(Beginning of Data for this task)
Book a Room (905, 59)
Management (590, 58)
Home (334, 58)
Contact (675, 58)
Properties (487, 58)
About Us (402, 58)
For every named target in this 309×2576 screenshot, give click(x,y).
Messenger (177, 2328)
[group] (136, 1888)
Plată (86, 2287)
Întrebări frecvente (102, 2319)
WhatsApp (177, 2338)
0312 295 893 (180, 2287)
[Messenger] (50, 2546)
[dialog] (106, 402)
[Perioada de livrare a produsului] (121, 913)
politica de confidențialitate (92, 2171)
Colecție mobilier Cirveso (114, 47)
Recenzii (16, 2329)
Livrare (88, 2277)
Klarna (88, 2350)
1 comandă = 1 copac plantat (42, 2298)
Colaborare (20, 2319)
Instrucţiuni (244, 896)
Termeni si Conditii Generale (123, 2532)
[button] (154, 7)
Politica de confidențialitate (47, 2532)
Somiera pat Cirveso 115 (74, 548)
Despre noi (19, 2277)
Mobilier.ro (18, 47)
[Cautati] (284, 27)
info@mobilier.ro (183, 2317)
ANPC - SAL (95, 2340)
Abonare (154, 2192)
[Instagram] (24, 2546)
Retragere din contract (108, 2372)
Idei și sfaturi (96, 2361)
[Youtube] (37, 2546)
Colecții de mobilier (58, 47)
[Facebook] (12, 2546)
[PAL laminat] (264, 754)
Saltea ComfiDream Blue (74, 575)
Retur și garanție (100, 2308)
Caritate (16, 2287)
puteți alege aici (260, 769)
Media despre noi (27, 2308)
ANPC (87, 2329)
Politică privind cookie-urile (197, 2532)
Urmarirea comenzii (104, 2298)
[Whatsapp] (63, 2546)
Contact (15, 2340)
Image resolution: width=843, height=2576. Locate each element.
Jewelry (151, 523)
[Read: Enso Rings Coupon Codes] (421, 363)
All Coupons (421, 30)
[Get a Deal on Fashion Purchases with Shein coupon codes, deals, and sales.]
(End of Data for this task)
◆ What to do ◆
Return, without any change, only the lines from the one containing "All Coupons (421, 30)" through the last line of the entries above.

◆ Exercise result ◆
All Coupons (421, 30)
[Get a Deal on Fashion Purchases with Shein coupon codes, deals, and sales.]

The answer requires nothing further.